Marek Suski: - Ma pan rację, że nie wygląda na głównego budowniczego. Ale już na jakiegoś realizatora planu to tak. Więc my również zadajemy sobie to pytanie.

- Marcin P. powiedział: "To nie ja kontaktowałem się z politykami, tylko politycy kontaktowali się ze mną". Co to za politycy?

- Sam Marcin P. wymieniał niektórych gdańskich polityków, jak choćby prezydenta miasta.

- W takim razie kiedy prezydent Paweł Adamowicz stanie przed komisją?

- W tej chwili nie mamy w planie ustalonego terminu przesłuchania pana Adamowicza.

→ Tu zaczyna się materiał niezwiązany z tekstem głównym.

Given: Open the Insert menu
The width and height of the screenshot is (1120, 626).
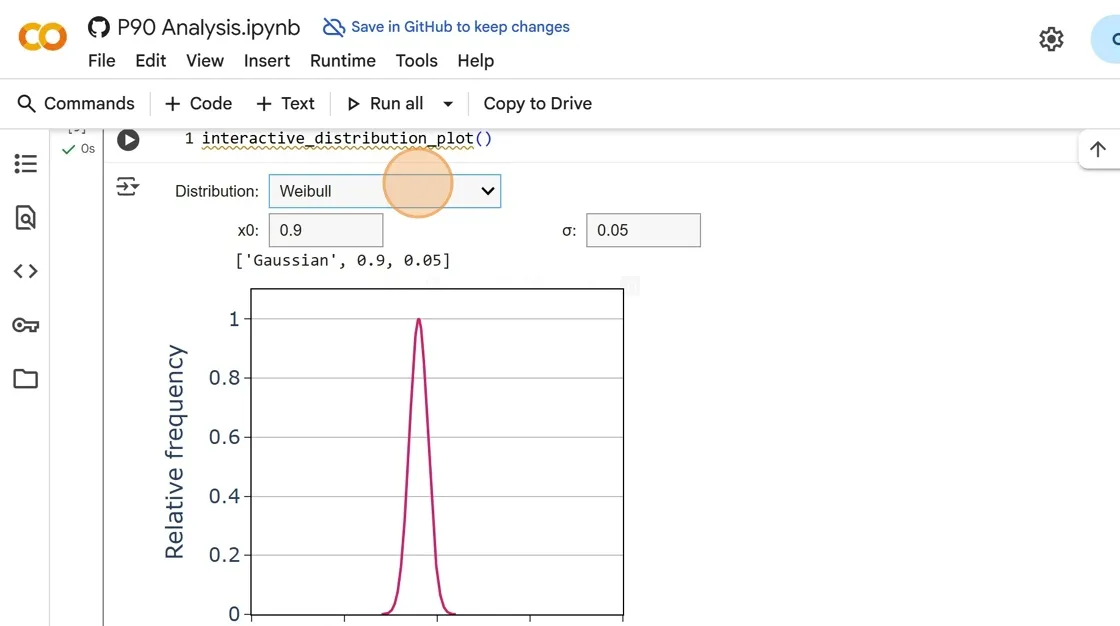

- To może w tym samym dniu, w którym przesłuchacie Ewę Kopacz? Bo takie nazwisko również padło.

- Nazwisko padło, tylko z takim zastrzeżeniem, że to zwykła zbieżność nazwisk, niekoniecznie to ta sama osoba.

- Wierzy pan w takie przypadki?

- Tysiące osób lokowały swoje pieniądze w Amber Gold. A nazwisko Ewy Kopacz nie jest jakimś niezwykle rzadkim nazwiskiem. Więc najpierw trzeba sprawdzić, czy chodzi o panią premier, czy może o kogoś innego. Ale nawet gdyby, to jeszcze to nie jest przesądzające, choć wtedy byłoby to rzeczywiście interesujące.

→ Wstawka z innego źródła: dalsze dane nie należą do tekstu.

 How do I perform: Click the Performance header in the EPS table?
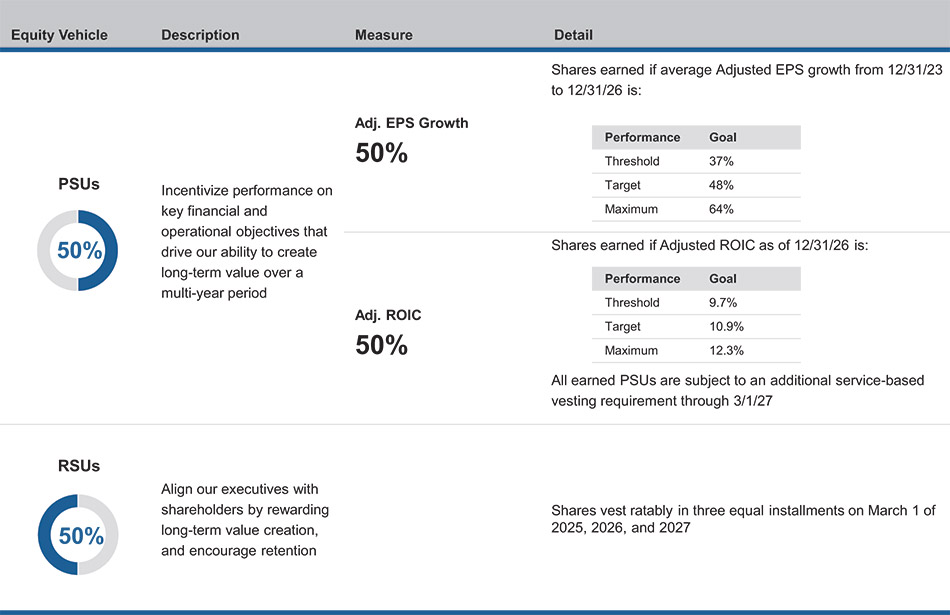click(642, 137)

- Byłoby o czym rozmawiać, prawda?

- Tu jest pewien problem, bo część dokumentów zaginęła, komputery zostały sprzedane, a twarde dyski niezabezpieczone do końca.

- Kto za to odpowiada? Bo chyba nie przypadek.

- W Amber Gold jest bardzo wiele przypadków. Trudno to wytłumaczyć tylko i wyłącznie "teoretycznym państwem". Nie wiem, czy jesteśmy w stanie w tych wszystkich dziwnych zbiegach okoliczności wykazać, że nie były to tylko zbiegi okoliczności. Ale gdy zbiegów okoliczności jest mnóstwo i spotyka się je w zasadzie na każdym kroku, to trzeba jednak pomyśleć, czy nie było jakiejś ręki, która nad tym czuwała.

- Skoro już rozmawiamy o zbiegach okoliczności, to tak się składa, że w firmie oszusta Marcina P. pracował syn premiera Tuska.

- To akurat nie był zbieg okoliczności. Sam Michał Tusk o to zabiegał. I to mimo że wiedział, że to "lipa". Wiedział, że to oszustwo, wiedział, że firma jest wpisana na listę ostrzeżeń Komisji Nadzoru Finansowego, wiedział, że nie ma zgody na prowadzenie działalności domów składowych, że sam Marcin P. był skazany. I u tego skazanego, w tej "lipie" tak bardzo chciał pracować. I pracował tam pod fałszywym nazwiskiem, i jak powiedział Marcin P. - przekazywał poufne dane, wysyłając wiadomości SMS w czasie przerw śniadaniowych, co jest dość zabawne. I za tę pracę otrzymywał 7 tys. zł miesięcznie.

- Pobawmy się w dedukcje. Michał Tusk pracował pod fałszywym nazwiskiem w firmie oszusta, mimo że wiedział, że to "lipa". Co on tam mógł robić, skąd się tam wziął, dlaczego chciał tam pracować?

- Marcin P. powiedział, że Tusk przesyłał mu poufne informacje. Czyli pewnie chodziło o pieniądze. Znał też plan przejęcia rynku lotów cywilnych w Polsce i sprzedaży tego zagranicznemu inwestorowi po trupie LOT. Więc w jakimś sensie świadomie uczestniczył w realizacji takiego planu.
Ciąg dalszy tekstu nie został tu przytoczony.